Art and literature mix at the Invisible Dog Art Center’s multimedia theatrical event, Chaos Manor, based on Sam Stephenson’s acclaimed book The Jazz Loft Project, featuring audio recordings, photographs, live music, and performances from the text (8:45), and at DUMBO Arts Center, poet Charles Bernstein reads from recent works at the exhibit “Gladly Will I Sell For Profit, Dear Merchants of the Town, My Hat Laden With Snow,” with artists Aeron Bergman and Alejandra Salinas (8:00).

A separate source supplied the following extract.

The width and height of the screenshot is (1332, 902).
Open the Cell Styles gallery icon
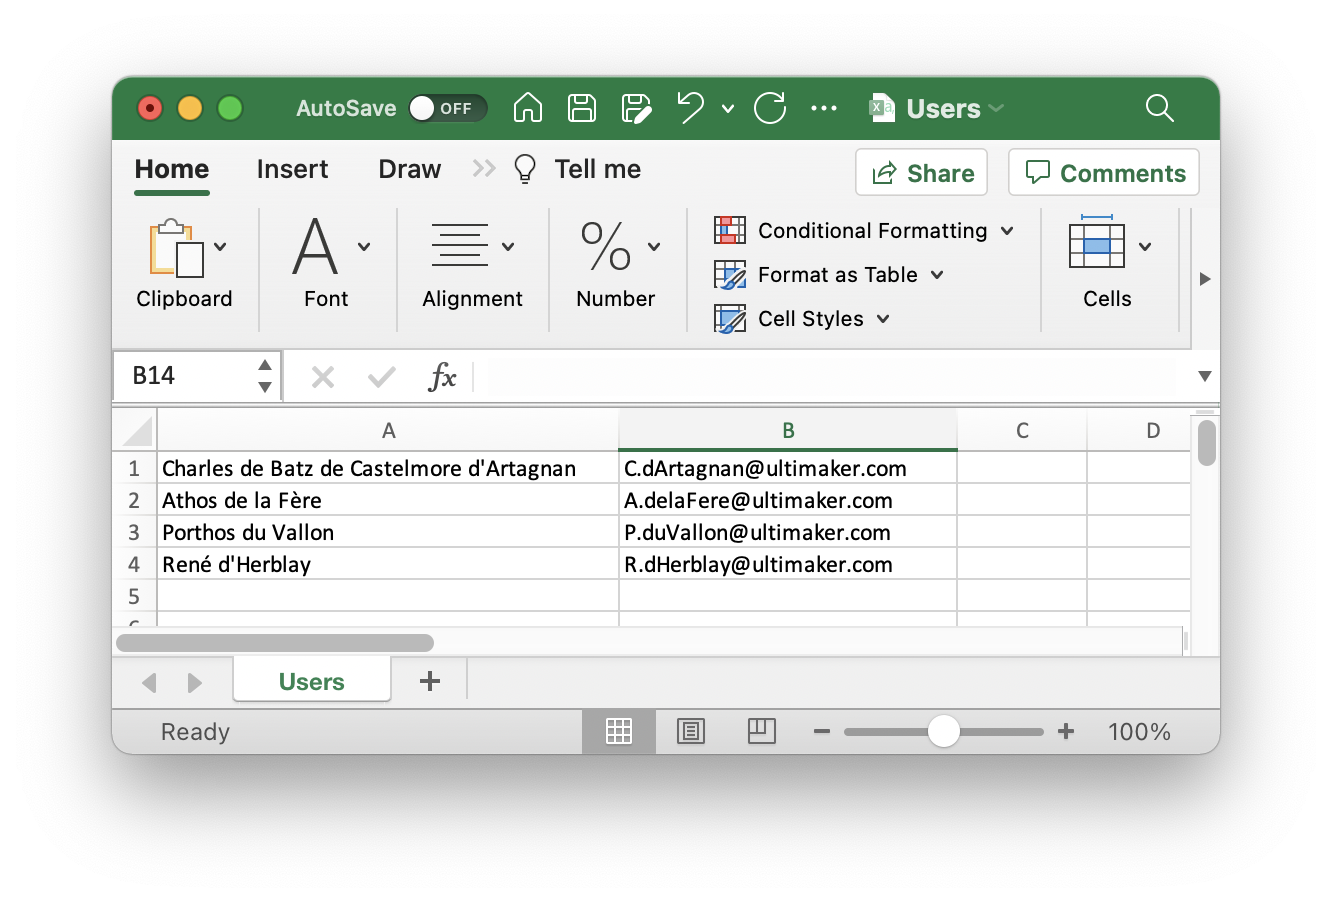pyautogui.click(x=731, y=318)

Post-festival, author and composer Daniel Felsenfeld will curate a special edition of “Opera Grows in Brooklyn,” with opera based on works by living Brooklyn authors, followed by a discussion with Robert Levine, author of the new book, Weep, Shudder, Die: A Guide to Loving Opera (6:00; $20/$15 in advance). Nearby in Brooklyn Bridge Park is an outdoor screening of HOME, featuring stunning aerial images of Earth (7:00); and to close out this major cultural event, Brooklyn Bowl invites attendees and panelists alike to their closing party at 8pm with DJs (and authors) Kevin Young and Colson Whitehead and a group sing-along of “The Lion Sleeps Tonight” with The Tokens.